Concert for George is a 2003 British documentary film directed by David Leland that covers the events of the Concert for George, a tribute concert for George Harrison held at the Royal Albert Hall in London on 29 November 2002.

==Overview==
A benefit for Harrison's Material World Charitable Foundation, the all-star concert took place on the day of the first anniversary of his death. Proceeds from the film also went to the Material World Charitable Foundation. The film was shot using discreet cameras from over twelve locations.

==Release==
The film was released theatrically in Los Angeles, New York and other select locations on 3 October 2003, and was then released in the UK on 10 October. Following its release on DVD in November 2003, the film won the Best Long Form Video Grammy in 2005. One disc of the double DVD set is the theatrical version of Leland's film, while the other is the complete concert.

The film was re-released on Blu-ray as a special two-disc set on 22 March 2012.

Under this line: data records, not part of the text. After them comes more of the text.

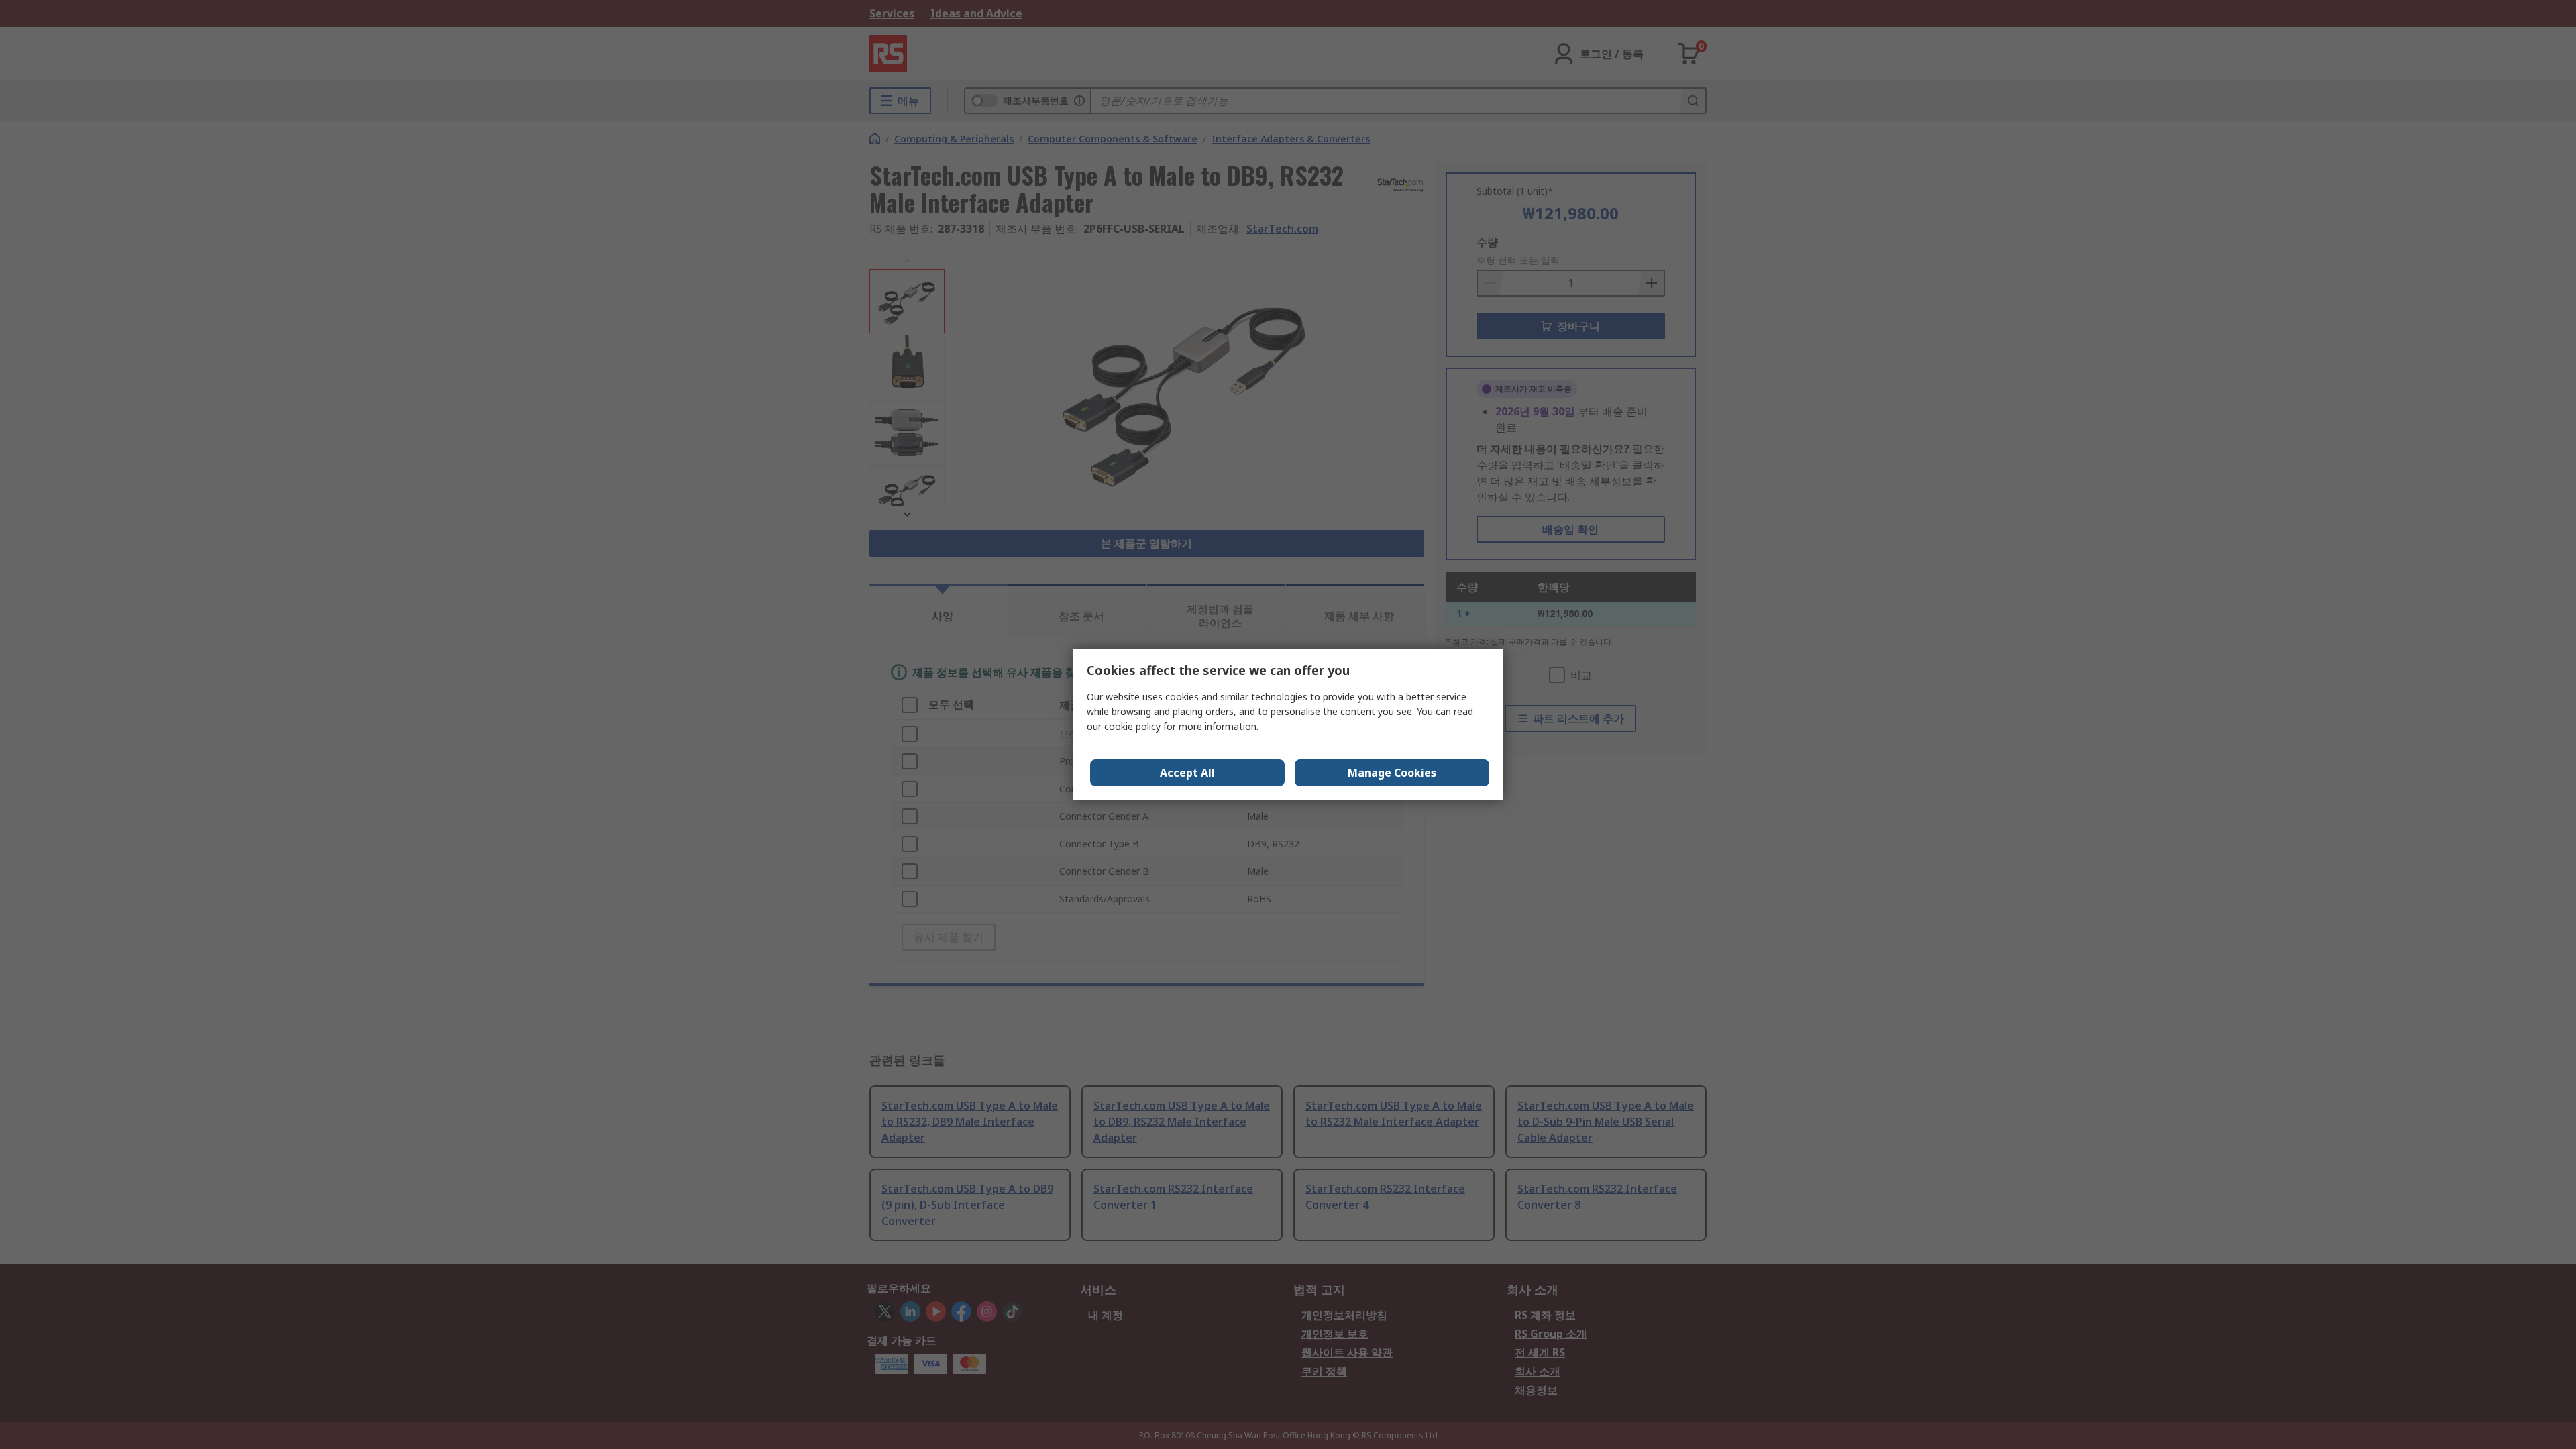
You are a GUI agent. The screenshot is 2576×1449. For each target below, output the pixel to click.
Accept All (1187, 772)
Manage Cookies (1392, 772)
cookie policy (1132, 726)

In 2018 the film was reissued along with an album as part of Harrison's 75th birthday celebration.

==Reception==
At Metacritic, Concert for George received a score of 82 out of 100, based on ten reviews, indicating "universal acclaim".

==Cast==
- Eric Clapton: Himself / Musical director (concert)
- George Harrison: Himself (archive footage, uncredited)
- Gary Brooker: Himself
- Joe Brown: Himself
- Sam Brown: Herself
- Jim Capaldi: Himself
- Carol Cleveland: Herself / Best girl
- Ray Cooper: Himself / Producer (film)
- Andy Fairweather-Low: Himself
- Terry Gilliam: Himself / Barber / Mountie
- Tom Hanks: Himself / Mountie
- Dhani Harrison: Himself
- Olivia Harrison: Herself / Producer (film)
- Jools Holland: Himself
- Eric Idle: Himself / Barber / Mountie
- Neil Innes: Himself / Barber
- Terry Jones: Himself / Barber / Mountie
- Jeff Lynne: Himself / Concert audio producer (concert)
- Paul McCartney: Himself
- Michael Palin: Himself / Bevis
- Tom Petty and the Heartbreakers: Themselves
- Billy Preston: Himself
- Anoushka Shankar: Herself
- Ravi Shankar: Himself
- Ringo Starr: Himself

==Awards==
- 2005 Grammy Award for Best Long Form Music Video

==Certifications==

| Region | Certification | Certified units/sales |
| Australia (ARIA) | 5× Platinum | 75,000^{^} |
| Brazil (Pro-Música Brasil) | Gold | 25,000^{*} |
| Canada (Music Canada) | 3× Platinum | 30,000^{^} |
| United Kingdom (BPI) | Platinum | 50,000^{^} |
| United States (RIAA) | 10× Platinum | 1,000,000^{^} |
^{*} Sales figures based on certification alone. ^{^} Shipments figures based on certification alone.